Male Cassin’s Finches have red crown feathers thanks to carotenoid pigments, which they acquire when they swallow colorful foods like the orange berries of firethorn plants.
Male Cassin’s Finches remain brownish and look like females during their first breeding season. During this time they sing, and this may give the false impression that both sexes sing. These young males may group into “bachelor flocks” during that first breeding season.
The Cassin’s Finch is an accomplished mimic, often adding the calls of other species into its own songs.
The Cassin’s Finch breeds semicolonially, with nests on average 80 feet apart. Nests are sometimes as close as 3 feet apart—this usually causes a fight between males until one of the pair gives up. If the first nest is substantially earlier than the other, however, such close nesting may be tolerated.
The Cassin’s Finch craves salt, and is often found visiting mineral deposits on the ground.
The oldest recorded Cassin’s Finch was a male, and at least seven years old when he was recaptured and released during banding operations in Oregon in 1979. He had been banded in the same state in 1974. ~ allaboutbirds.com
We’re still dealing with a lot of smoke from the two biggest fires in California.

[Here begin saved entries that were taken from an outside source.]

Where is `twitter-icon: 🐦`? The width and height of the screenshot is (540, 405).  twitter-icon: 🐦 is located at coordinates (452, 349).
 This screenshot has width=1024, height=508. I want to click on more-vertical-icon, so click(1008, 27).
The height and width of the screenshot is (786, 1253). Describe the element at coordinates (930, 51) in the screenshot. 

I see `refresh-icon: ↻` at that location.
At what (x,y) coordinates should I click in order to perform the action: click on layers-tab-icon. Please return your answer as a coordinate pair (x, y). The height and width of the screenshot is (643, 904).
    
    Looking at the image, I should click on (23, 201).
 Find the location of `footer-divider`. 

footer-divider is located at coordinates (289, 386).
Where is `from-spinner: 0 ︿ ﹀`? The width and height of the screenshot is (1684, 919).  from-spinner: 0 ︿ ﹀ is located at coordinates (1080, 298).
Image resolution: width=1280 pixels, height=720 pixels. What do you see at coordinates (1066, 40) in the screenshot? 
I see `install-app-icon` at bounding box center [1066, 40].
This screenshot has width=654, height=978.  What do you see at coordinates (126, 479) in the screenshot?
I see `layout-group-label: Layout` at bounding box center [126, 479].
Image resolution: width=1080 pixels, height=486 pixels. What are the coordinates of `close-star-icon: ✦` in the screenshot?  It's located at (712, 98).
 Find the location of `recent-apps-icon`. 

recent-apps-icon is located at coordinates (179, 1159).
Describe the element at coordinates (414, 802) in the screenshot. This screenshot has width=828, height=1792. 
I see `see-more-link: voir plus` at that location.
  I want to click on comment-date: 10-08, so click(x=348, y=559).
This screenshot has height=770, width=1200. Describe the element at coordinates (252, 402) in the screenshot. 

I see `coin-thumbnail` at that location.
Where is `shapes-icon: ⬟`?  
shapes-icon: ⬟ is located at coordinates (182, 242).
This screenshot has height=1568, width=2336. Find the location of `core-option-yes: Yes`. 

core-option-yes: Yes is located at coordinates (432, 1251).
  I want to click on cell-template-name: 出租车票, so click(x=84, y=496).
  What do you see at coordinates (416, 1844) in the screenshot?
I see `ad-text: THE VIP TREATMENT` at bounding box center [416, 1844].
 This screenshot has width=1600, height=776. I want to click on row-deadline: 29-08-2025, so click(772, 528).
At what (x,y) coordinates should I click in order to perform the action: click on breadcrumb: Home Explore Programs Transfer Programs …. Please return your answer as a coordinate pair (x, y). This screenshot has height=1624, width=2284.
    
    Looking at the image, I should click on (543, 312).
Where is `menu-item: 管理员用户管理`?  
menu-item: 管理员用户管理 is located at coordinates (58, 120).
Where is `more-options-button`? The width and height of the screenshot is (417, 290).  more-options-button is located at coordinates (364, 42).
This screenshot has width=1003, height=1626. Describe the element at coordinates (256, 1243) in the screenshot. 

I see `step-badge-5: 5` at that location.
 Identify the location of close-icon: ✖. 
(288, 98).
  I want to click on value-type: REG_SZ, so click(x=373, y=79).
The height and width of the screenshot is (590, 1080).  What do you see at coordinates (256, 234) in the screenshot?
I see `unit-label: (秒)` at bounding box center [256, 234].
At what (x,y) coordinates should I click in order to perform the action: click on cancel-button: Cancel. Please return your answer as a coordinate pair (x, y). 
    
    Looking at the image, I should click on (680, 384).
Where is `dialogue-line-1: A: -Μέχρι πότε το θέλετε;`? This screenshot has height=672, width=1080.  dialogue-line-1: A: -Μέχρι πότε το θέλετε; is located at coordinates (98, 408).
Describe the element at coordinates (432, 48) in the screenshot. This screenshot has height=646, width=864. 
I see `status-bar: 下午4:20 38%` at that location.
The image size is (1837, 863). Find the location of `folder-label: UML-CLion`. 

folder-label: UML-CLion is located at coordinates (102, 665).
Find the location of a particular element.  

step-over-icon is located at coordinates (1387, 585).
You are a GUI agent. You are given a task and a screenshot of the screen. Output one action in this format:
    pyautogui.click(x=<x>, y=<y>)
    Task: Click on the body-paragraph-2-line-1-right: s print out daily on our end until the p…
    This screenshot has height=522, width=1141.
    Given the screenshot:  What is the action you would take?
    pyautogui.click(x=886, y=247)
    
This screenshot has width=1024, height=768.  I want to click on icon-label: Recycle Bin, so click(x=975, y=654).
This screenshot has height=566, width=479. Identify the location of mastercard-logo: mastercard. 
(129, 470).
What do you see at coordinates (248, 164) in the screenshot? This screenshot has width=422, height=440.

As I type this on Thursday our AQI is bad, but not as awful as it was on Monday when we flew into Reno on our way home from visiting Big Baby Boy, and the Dark Haired Beauty. Monday the AQI was a whopping 398!
I saw the pilots on the way out of the plane and said, “I sure am glad you were able to see to land, because I couldn’t see a thing!” One of the pilots replied, ” We had one eye opened and hoped for the best.” 🤣😜
I’m glad it was the good eye!
He-Man said he was thinking about the scene in the movie Airplane. Flying on instruments LOL!!